I have been a yoyo dieter. Throughout my life, my weight has gone up and down and up and down. Not dramatically really. Most people probably would say that I’ve weighed about the same throughout my life. As an adult, my high and low weights have differed by about 35 pounds or so.
But I know when I feel good. I know when my clothes fit and when I feel good in my skin. But that doesn’t mean that I’ve never struggled with body image or dieting.
Beginning in High School my diet of choice was starvation. I would not eat breakfast or lunch and then snarf everything in sight when I got home from school. At school, I took Dexatrim diet pills with caffeine to curb my hunger and I was so proud of myself when I was able to fit into and buy a new pair of Zena jeans. (I think I wore them once. You know what happens when you end a severely restricted calorie-focused diet…you quickly put back on the weight–plus more.
In college, I didn’t focus on my weight at all. I wore my favorite purple sweats with a matching vest and ate what I wanted. My weight slowly climbed much to my mother’s horror.
It was during this time that I was introduced to the cabbage soup diet. Grandma Doris weekly went to an organization called TOPS –Take Off Pounds Sensibly. I don’t think grandma ever lost a pound due to her attendance in this program. (Maybe that’s where the recipe came from…you ate the soup morning noon and night and magically dropped pounds.) Forever after, you could never eat vegetable soup again and not get PTSD.
A few years later, right before Tom and I got married (during my Senior year of college) I lost so much weight that I had to work to keep my wedding dress up. I was no longer on the school food plan and was carefully watching my pennies, so I didn’t buy any fast food. And, I didn’t have the capacity to plan lunch or a snack on the go, so I just didn’t eat.
More recently, I would begin every school year with high hopes to exercise and help my family eat healthfully. At school, I ate “the red tray diet”. We had lunch ladies at the school where I worked at that put out a salad bar spread for the teachers. Two handfuls of lettuce, veggies, and a generous pour of salad dressing, as well as the lunch that the children received, helped me to annually put on 15 pounds from September until Christmas.
As soon as Christmas hit, I would begin bringing my own single bowl of leftover something for lunch. I would also begin running on my treadmill down in the basement or in more recent years, run or walk with my dogs before work.
By Spring Break, I could fit comfortably into my clothes again.

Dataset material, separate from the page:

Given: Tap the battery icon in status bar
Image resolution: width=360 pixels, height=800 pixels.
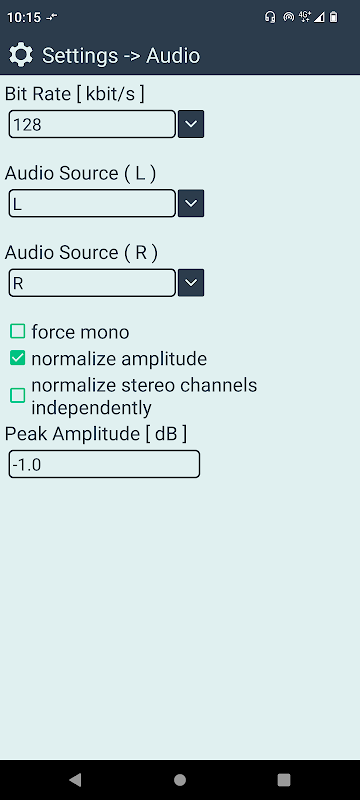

I would swear to you that I have never really been on a diet. That exercise is all that I have ever been able to use to regulate my weight. But is that truthful?

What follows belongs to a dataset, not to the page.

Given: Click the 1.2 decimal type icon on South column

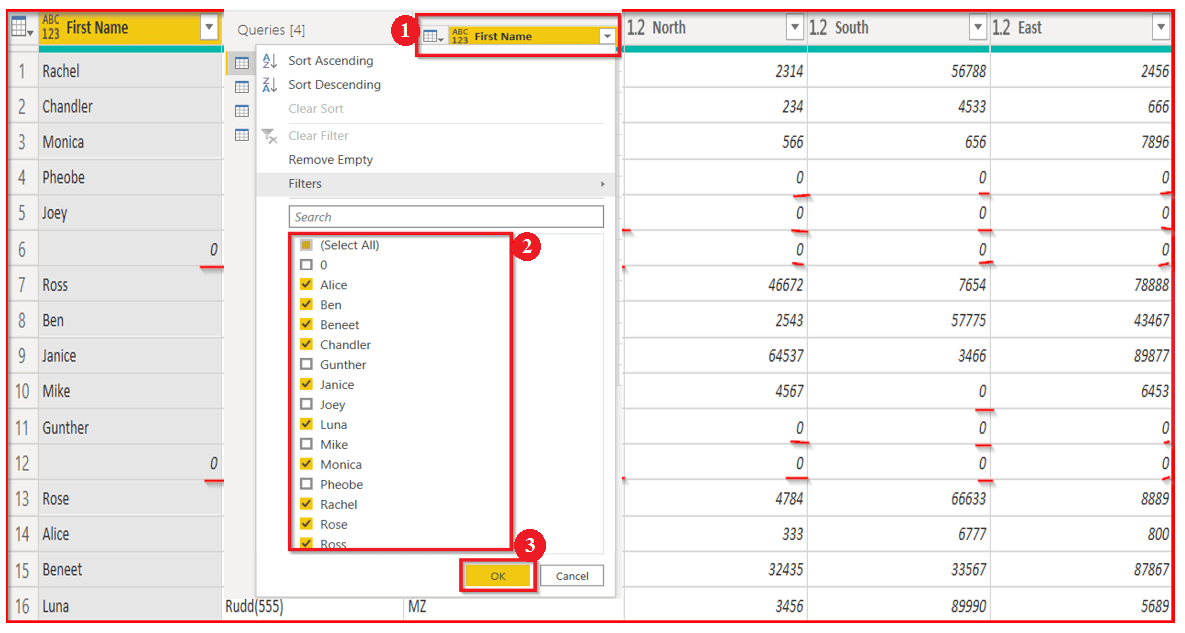Looking at the screenshot, I should click(820, 27).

Lately, I’ve really noticed how I FEEL when I exercise and after I eat. I’ve seen that my body likes veggies and lots of water.
Bread makes me tired. Sugar makes me tired. Alcohol makes me tired.
A couple of years ago, when Aubrey was about 10, we had a conversation about food, (most favorite versus “yucky” choices) when during a pause, she asked, “Mom, what is a diet?”
She probably doesn’t remember this conversation or the question. But it hit me like a hammer. We don’t talk about diets. Aubrey and I talk about how to make food and how to make healthy choices. We talk about how food makes us feel after we eat it. I compliment her on her strong flexible body and I never bemoan my imperfect body.
My goal is really to feel good in the clothes that I have. I want to be healthy. It feels good when my body enjoys exercise and a quick jog through the parking lot or up a flight of stairs doesn’t make me winded.
I guess I really don’t do diets. I’ll probably continue to yo-yo a little up and down as I continue to eat…what I want to eat.
The only thing I can say for sure is that there are definitely no more “red tray diets” in my future!